◆ GIVEN DATA ◆
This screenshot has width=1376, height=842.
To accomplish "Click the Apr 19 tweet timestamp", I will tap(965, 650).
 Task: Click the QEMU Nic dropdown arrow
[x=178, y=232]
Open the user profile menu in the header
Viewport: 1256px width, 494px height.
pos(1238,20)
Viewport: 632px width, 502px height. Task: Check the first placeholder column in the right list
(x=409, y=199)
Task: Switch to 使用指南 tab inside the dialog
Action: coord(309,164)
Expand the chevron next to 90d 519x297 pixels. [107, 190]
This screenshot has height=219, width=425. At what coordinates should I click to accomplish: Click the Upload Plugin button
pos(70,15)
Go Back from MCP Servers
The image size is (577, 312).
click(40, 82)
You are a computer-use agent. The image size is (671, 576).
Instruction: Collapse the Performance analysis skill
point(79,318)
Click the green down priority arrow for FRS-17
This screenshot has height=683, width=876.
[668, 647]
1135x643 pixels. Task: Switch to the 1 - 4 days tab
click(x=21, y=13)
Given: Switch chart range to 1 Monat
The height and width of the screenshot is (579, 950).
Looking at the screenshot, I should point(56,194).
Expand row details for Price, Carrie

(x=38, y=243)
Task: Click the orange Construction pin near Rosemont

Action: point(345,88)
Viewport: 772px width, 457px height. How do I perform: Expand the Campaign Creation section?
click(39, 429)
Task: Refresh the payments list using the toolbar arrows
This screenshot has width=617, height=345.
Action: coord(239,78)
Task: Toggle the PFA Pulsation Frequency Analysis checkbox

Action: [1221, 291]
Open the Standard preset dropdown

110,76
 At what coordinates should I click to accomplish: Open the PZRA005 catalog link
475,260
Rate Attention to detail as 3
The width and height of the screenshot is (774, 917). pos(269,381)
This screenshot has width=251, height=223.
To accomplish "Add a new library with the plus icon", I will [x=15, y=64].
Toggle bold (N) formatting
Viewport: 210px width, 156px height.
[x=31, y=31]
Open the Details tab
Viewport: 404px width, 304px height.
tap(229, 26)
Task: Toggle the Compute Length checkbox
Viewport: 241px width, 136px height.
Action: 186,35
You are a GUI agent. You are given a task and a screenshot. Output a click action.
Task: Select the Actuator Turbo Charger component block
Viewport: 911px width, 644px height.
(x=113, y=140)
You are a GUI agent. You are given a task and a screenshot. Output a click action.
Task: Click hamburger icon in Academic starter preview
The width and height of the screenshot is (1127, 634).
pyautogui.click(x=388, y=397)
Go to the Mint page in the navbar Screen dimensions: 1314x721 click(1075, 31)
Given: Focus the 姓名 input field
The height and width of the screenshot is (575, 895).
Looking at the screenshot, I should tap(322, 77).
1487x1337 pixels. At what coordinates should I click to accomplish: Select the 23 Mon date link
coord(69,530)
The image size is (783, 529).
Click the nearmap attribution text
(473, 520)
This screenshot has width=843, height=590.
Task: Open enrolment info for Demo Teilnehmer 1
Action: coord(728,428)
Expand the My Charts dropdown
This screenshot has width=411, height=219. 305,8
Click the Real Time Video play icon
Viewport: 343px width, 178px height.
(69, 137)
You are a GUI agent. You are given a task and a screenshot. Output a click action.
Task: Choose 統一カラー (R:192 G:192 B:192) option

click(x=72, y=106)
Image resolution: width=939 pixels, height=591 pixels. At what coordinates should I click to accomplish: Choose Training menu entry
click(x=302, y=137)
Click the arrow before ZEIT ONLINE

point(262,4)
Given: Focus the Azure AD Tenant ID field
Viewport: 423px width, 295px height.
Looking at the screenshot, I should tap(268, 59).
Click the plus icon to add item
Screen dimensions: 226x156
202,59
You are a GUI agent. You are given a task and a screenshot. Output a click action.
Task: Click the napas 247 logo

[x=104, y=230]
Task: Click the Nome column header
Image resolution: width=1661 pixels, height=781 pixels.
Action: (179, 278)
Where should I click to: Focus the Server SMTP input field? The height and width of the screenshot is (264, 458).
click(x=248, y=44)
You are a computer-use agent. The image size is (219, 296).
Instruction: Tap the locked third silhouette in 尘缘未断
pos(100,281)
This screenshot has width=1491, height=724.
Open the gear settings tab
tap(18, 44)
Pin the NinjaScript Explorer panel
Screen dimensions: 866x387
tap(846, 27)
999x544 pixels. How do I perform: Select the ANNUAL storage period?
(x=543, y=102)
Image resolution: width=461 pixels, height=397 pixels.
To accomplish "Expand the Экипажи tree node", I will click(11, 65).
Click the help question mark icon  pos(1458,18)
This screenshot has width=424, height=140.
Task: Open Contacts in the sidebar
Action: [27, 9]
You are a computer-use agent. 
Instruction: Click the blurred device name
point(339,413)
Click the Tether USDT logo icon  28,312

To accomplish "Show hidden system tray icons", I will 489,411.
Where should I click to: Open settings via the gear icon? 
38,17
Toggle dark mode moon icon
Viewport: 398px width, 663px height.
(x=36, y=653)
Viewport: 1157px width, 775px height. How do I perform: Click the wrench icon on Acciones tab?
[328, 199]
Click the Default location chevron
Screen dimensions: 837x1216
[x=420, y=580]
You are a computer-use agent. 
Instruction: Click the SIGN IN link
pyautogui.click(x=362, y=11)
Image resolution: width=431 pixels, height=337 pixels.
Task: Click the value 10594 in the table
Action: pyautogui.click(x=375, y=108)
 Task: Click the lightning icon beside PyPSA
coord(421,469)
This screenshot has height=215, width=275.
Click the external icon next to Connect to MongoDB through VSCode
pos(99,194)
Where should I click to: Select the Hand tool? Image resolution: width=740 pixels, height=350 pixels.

◆ WORK TO BE COMPLETED ◆
Return the whole listing, keeping each word as it stands.

◆ FINAL ANSWER ◆
This screenshot has width=1376, height=842.
To accomplish "Click the Apr 19 tweet timestamp", I will tap(965, 650).
 Task: Click the QEMU Nic dropdown arrow
[x=178, y=232]
Open the user profile menu in the header
Viewport: 1256px width, 494px height.
pos(1238,20)
Viewport: 632px width, 502px height. Task: Check the first placeholder column in the right list
(x=409, y=199)
Task: Switch to 使用指南 tab inside the dialog
Action: coord(309,164)
Expand the chevron next to 90d 519x297 pixels. [107, 190]
This screenshot has height=219, width=425. At what coordinates should I click to accomplish: Click the Upload Plugin button
pos(70,15)
Go Back from MCP Servers
The image size is (577, 312).
click(40, 82)
You are a computer-use agent. The image size is (671, 576).
Instruction: Collapse the Performance analysis skill
point(79,318)
Click the green down priority arrow for FRS-17
This screenshot has height=683, width=876.
[668, 647]
1135x643 pixels. Task: Switch to the 1 - 4 days tab
click(x=21, y=13)
Given: Switch chart range to 1 Monat
The height and width of the screenshot is (579, 950).
Looking at the screenshot, I should point(56,194).
Expand row details for Price, Carrie

(x=38, y=243)
Task: Click the orange Construction pin near Rosemont

Action: point(345,88)
Viewport: 772px width, 457px height. How do I perform: Expand the Campaign Creation section?
click(39, 429)
Task: Refresh the payments list using the toolbar arrows
This screenshot has width=617, height=345.
Action: coord(239,78)
Task: Toggle the PFA Pulsation Frequency Analysis checkbox

Action: [1221, 291]
Open the Standard preset dropdown

110,76
 At what coordinates should I click to accomplish: Open the PZRA005 catalog link
475,260
Rate Attention to detail as 3
The width and height of the screenshot is (774, 917). pos(269,381)
This screenshot has width=251, height=223.
To accomplish "Add a new library with the plus icon", I will [x=15, y=64].
Toggle bold (N) formatting
Viewport: 210px width, 156px height.
[x=31, y=31]
Open the Details tab
Viewport: 404px width, 304px height.
tap(229, 26)
Task: Toggle the Compute Length checkbox
Viewport: 241px width, 136px height.
Action: 186,35
You are a GUI agent. You are given a task and a screenshot. Output a click action.
Task: Select the Actuator Turbo Charger component block
Viewport: 911px width, 644px height.
(x=113, y=140)
You are a GUI agent. You are given a task and a screenshot. Output a click action.
Task: Click hamburger icon in Academic starter preview
The width and height of the screenshot is (1127, 634).
pyautogui.click(x=388, y=397)
Go to the Mint page in the navbar Screen dimensions: 1314x721 click(1075, 31)
Given: Focus the 姓名 input field
The height and width of the screenshot is (575, 895).
Looking at the screenshot, I should tap(322, 77).
1487x1337 pixels. At what coordinates should I click to accomplish: Select the 23 Mon date link
coord(69,530)
The image size is (783, 529).
Click the nearmap attribution text
(473, 520)
This screenshot has width=843, height=590.
Task: Open enrolment info for Demo Teilnehmer 1
Action: coord(728,428)
Expand the My Charts dropdown
This screenshot has width=411, height=219. 305,8
Click the Real Time Video play icon
Viewport: 343px width, 178px height.
(69, 137)
You are a GUI agent. You are given a task and a screenshot. Output a click action.
Task: Choose 統一カラー (R:192 G:192 B:192) option

click(x=72, y=106)
Image resolution: width=939 pixels, height=591 pixels. At what coordinates should I click to accomplish: Choose Training menu entry
click(x=302, y=137)
Click the arrow before ZEIT ONLINE

point(262,4)
Given: Focus the Azure AD Tenant ID field
Viewport: 423px width, 295px height.
Looking at the screenshot, I should tap(268, 59).
Click the plus icon to add item
Screen dimensions: 226x156
202,59
You are a GUI agent. You are given a task and a screenshot. Output a click action.
Task: Click the napas 247 logo

[x=104, y=230]
Task: Click the Nome column header
Image resolution: width=1661 pixels, height=781 pixels.
Action: (179, 278)
Where should I click to: Focus the Server SMTP input field? The height and width of the screenshot is (264, 458).
click(x=248, y=44)
You are a computer-use agent. The image size is (219, 296).
Instruction: Tap the locked third silhouette in 尘缘未断
pos(100,281)
This screenshot has width=1491, height=724.
Open the gear settings tab
tap(18, 44)
Pin the NinjaScript Explorer panel
Screen dimensions: 866x387
tap(846, 27)
999x544 pixels. How do I perform: Select the ANNUAL storage period?
(x=543, y=102)
Image resolution: width=461 pixels, height=397 pixels.
To accomplish "Expand the Экипажи tree node", I will click(11, 65).
Click the help question mark icon  pos(1458,18)
This screenshot has width=424, height=140.
Task: Open Contacts in the sidebar
Action: [27, 9]
You are a computer-use agent. 
Instruction: Click the blurred device name
point(339,413)
Click the Tether USDT logo icon  28,312

To accomplish "Show hidden system tray icons", I will 489,411.
Where should I click to: Open settings via the gear icon? 
38,17
Toggle dark mode moon icon
Viewport: 398px width, 663px height.
(x=36, y=653)
Viewport: 1157px width, 775px height. How do I perform: Click the wrench icon on Acciones tab?
[328, 199]
Click the Default location chevron
Screen dimensions: 837x1216
[x=420, y=580]
You are a computer-use agent. 
Instruction: Click the SIGN IN link
pyautogui.click(x=362, y=11)
Image resolution: width=431 pixels, height=337 pixels.
Task: Click the value 10594 in the table
Action: pyautogui.click(x=375, y=108)
 Task: Click the lightning icon beside PyPSA
coord(421,469)
This screenshot has height=215, width=275.
Click the external icon next to Connect to MongoDB through VSCode
pos(99,194)
Where should I click to: Select the Hand tool? Image resolution: width=740 pixels, height=350 pixels.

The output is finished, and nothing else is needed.